Plan B (#6).m4v
Once you’ve identified the unsolved problems that are precipitating challenging episodes, and determined the two or three high-piority unsolved problems you want to solve, you're ready for Plan B. Don't forget, timing is everything. This one may be worth watching more than once.
If you're new to Collaborative Problem Solving, this is a good place to start. If you're not new to the model, this is a good place to stay fresh on key concepts. The model sets forth two major tenets. First, social, emotional, and behavioral challenges in kids are best understood as the byproduct of lagging cognitive skills in the domains of flexibility/adaptability, frustration tolerance, and problem-solving (rather than as attention-seeking, manipulative, limit-testing, or a sign of poor motivation). In other words, challenging behavior is a form of developmental delay.
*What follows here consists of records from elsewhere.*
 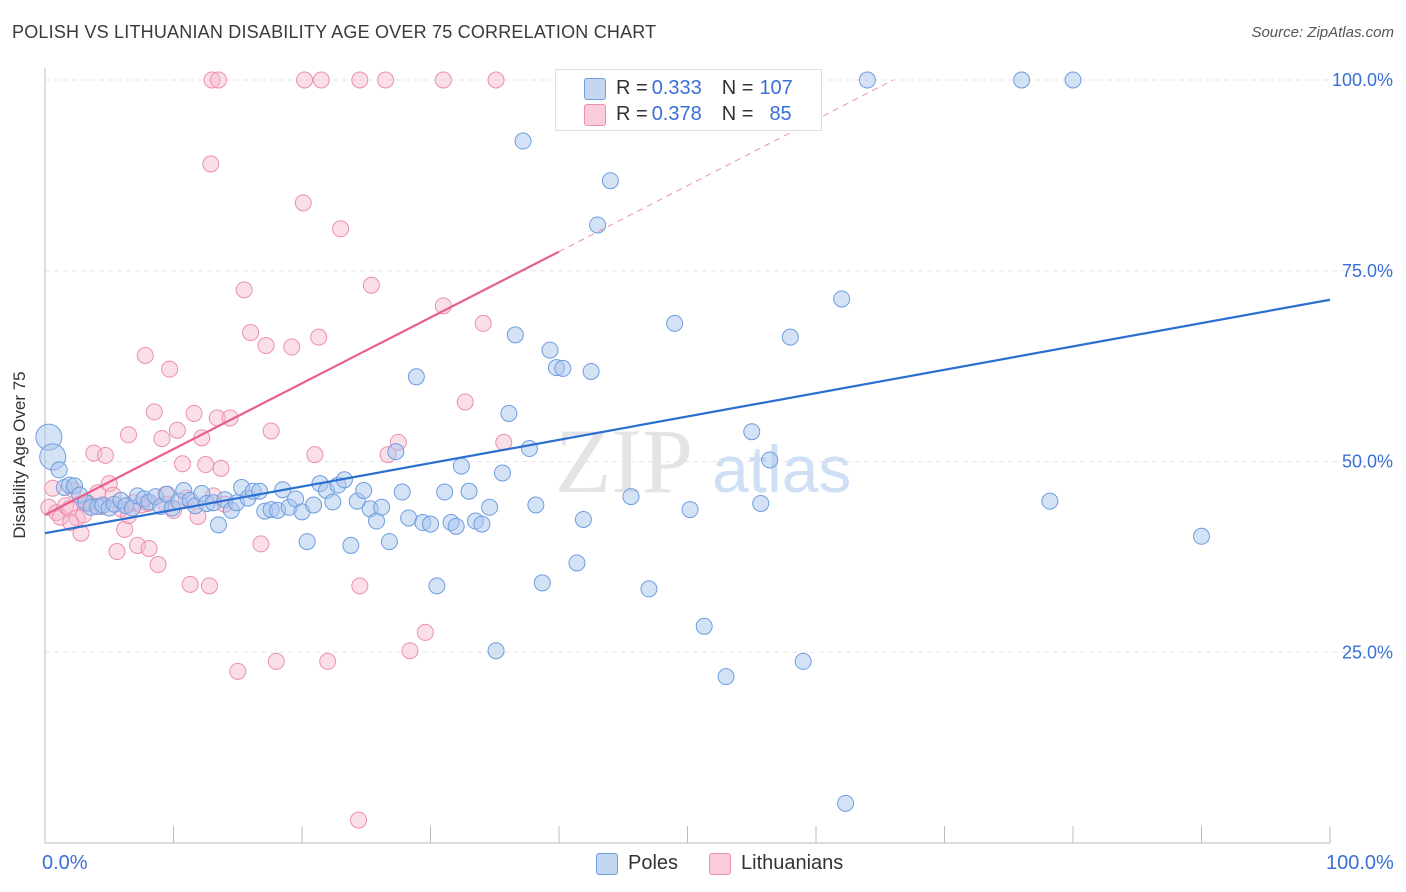 I want to click on legend-lith-r-label: R =, so click(x=632, y=114).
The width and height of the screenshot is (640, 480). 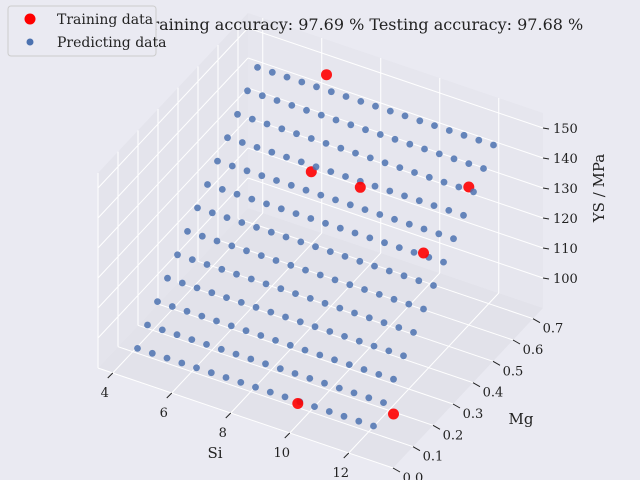 What do you see at coordinates (82, 31) in the screenshot?
I see `legend-frame` at bounding box center [82, 31].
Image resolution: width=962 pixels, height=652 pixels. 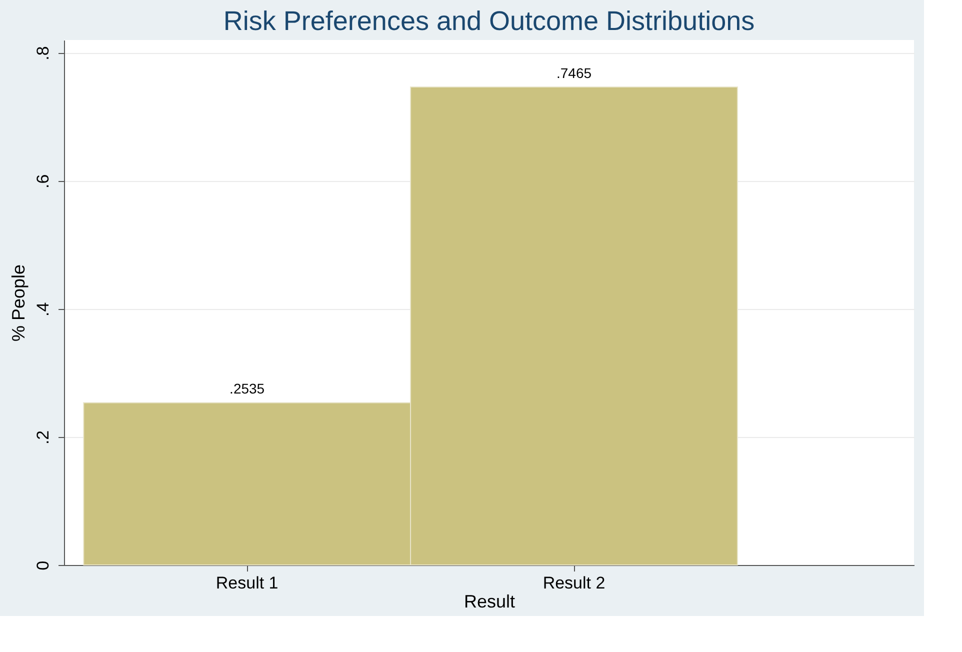 I want to click on chart-title: Risk Preferences and Outcome Distributions, so click(x=489, y=21).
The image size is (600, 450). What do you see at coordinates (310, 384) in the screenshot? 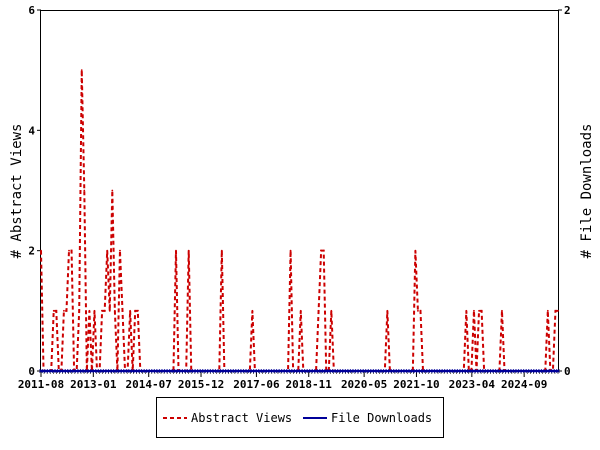
I see `x-tick-label: 2018-11` at bounding box center [310, 384].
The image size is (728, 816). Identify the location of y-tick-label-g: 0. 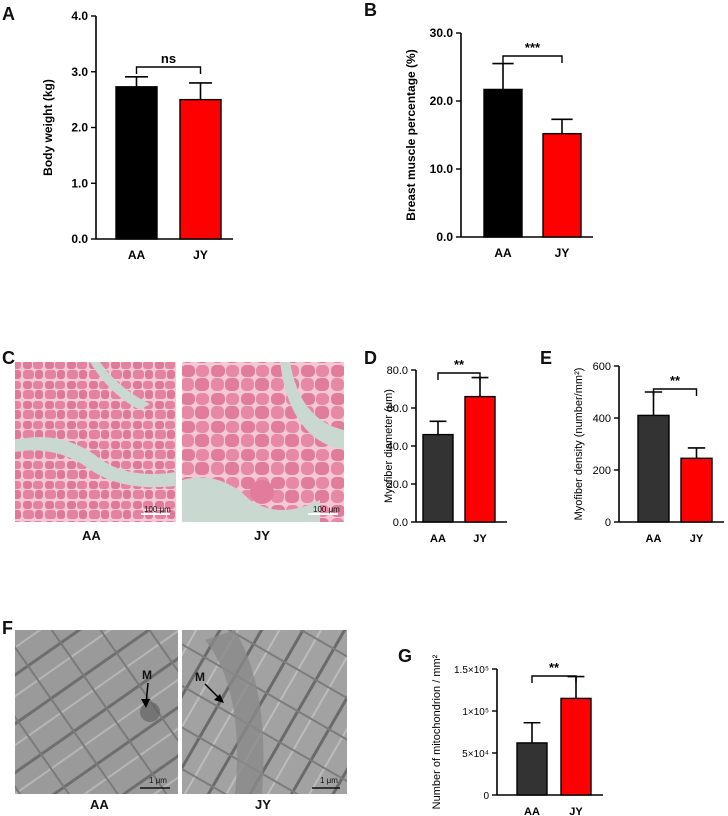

Second, these challenges are best addressed by collaboratively resolving the problems that are setting the stage for challenging behavior (rather than through reward and punishment programs and intensive imposition of adult will). Organized by important tenets of the model (and in logical sequence from top to bottom), each topic area is explained by Dr. Greene (filmed at a presentation in Regina, Saskatchewan, in April, 2009). Why is Collaborative Problem Solving important? Because challenging kids are still very poorly understood and therefore treated in ways that are unhelpful and counterproductive...and that place them at risk for adverse long-term outcomes...and it doesn't have to be that way.